# Required action
From the entries below, reproduce exactly the line containing "Task: Star the Dokumente tray as favorite", the line containing "Pick the bright", and every line in between, with nothing added.

[Data for processing — start]

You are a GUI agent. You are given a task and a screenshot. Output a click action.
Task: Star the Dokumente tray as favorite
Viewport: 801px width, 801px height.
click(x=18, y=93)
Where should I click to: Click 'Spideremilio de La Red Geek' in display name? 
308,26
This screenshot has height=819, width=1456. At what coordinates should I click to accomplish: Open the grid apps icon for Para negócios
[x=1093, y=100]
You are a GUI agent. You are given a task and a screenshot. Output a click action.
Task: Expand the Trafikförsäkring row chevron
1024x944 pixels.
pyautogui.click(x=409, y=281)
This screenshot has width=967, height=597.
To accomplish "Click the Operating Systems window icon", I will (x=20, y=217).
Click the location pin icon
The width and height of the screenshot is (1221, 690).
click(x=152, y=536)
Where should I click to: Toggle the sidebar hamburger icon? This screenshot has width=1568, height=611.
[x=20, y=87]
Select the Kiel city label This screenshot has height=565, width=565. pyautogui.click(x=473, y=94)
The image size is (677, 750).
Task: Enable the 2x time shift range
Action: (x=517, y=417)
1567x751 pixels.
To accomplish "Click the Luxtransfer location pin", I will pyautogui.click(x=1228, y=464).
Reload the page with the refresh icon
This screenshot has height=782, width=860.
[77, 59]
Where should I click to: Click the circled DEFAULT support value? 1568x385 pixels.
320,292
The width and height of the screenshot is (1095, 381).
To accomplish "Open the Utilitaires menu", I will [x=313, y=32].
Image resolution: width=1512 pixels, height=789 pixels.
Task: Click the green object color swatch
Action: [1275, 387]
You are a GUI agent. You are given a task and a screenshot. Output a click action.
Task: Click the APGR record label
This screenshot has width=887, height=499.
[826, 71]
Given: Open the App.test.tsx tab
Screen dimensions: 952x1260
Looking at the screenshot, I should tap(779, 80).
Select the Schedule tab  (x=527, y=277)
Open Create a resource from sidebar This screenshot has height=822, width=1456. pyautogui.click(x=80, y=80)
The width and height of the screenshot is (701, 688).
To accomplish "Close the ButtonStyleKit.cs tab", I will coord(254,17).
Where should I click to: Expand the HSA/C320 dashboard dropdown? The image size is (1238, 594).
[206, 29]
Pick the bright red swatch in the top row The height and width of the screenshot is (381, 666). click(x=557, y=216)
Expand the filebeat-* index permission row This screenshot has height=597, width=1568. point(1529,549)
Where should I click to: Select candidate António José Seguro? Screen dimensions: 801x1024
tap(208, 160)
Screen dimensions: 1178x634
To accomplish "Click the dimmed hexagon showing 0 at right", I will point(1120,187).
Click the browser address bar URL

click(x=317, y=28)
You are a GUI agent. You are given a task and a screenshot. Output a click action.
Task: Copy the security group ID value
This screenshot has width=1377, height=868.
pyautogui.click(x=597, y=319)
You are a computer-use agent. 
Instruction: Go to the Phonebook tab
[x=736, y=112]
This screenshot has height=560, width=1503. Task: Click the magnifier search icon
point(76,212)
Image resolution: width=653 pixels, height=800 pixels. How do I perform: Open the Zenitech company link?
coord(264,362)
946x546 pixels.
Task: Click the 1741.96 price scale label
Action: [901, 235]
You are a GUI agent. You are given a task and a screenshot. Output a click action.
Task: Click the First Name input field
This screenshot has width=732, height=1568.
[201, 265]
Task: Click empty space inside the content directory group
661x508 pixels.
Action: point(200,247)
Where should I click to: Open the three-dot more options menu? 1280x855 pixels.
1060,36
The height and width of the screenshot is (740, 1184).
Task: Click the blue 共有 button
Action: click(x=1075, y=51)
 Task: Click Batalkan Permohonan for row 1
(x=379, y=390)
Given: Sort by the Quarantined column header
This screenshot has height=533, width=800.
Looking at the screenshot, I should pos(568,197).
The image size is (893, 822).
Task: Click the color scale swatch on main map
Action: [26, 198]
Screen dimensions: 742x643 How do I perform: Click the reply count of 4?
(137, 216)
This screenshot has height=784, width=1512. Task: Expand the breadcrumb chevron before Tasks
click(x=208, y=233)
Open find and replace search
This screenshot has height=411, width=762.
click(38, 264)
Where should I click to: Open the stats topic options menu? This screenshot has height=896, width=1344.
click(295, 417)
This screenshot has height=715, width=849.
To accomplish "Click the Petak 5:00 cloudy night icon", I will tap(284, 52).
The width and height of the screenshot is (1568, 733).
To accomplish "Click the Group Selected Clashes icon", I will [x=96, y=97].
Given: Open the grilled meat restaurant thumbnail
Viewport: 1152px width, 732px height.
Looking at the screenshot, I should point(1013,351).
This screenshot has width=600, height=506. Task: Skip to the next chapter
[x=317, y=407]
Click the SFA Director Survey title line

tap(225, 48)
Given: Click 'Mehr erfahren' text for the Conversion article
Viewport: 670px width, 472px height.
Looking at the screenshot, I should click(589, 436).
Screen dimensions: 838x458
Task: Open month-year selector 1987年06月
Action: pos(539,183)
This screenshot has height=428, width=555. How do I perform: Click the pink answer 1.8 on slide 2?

[Data for processing — finish]

# Output
Task: Star the Dokumente tray as favorite
Viewport: 801px width, 801px height.
click(x=18, y=93)
Where should I click to: Click 'Spideremilio de La Red Geek' in display name? 
308,26
This screenshot has height=819, width=1456. At what coordinates should I click to accomplish: Open the grid apps icon for Para negócios
[x=1093, y=100]
You are a GUI agent. You are given a task and a screenshot. Output a click action.
Task: Expand the Trafikförsäkring row chevron
1024x944 pixels.
pyautogui.click(x=409, y=281)
This screenshot has width=967, height=597.
To accomplish "Click the Operating Systems window icon", I will (x=20, y=217).
Click the location pin icon
The width and height of the screenshot is (1221, 690).
click(x=152, y=536)
Where should I click to: Toggle the sidebar hamburger icon? This screenshot has width=1568, height=611.
[x=20, y=87]
Select the Kiel city label This screenshot has height=565, width=565. pyautogui.click(x=473, y=94)
The image size is (677, 750).
Task: Enable the 2x time shift range
Action: (x=517, y=417)
1567x751 pixels.
To accomplish "Click the Luxtransfer location pin", I will pyautogui.click(x=1228, y=464).
Reload the page with the refresh icon
This screenshot has height=782, width=860.
[77, 59]
Where should I click to: Click the circled DEFAULT support value? 1568x385 pixels.
320,292
The width and height of the screenshot is (1095, 381).
To accomplish "Open the Utilitaires menu", I will [x=313, y=32].
Image resolution: width=1512 pixels, height=789 pixels.
Task: Click the green object color swatch
Action: [1275, 387]
You are a GUI agent. You are given a task and a screenshot. Output a click action.
Task: Click the APGR record label
This screenshot has width=887, height=499.
[826, 71]
Given: Open the App.test.tsx tab
Screen dimensions: 952x1260
Looking at the screenshot, I should tap(779, 80).
Select the Schedule tab  (x=527, y=277)
Open Create a resource from sidebar This screenshot has height=822, width=1456. pyautogui.click(x=80, y=80)
The width and height of the screenshot is (701, 688).
To accomplish "Close the ButtonStyleKit.cs tab", I will coord(254,17).
Where should I click to: Expand the HSA/C320 dashboard dropdown? The image size is (1238, 594).
[206, 29]
Pick the bright red swatch in the top row The height and width of the screenshot is (381, 666). click(x=557, y=216)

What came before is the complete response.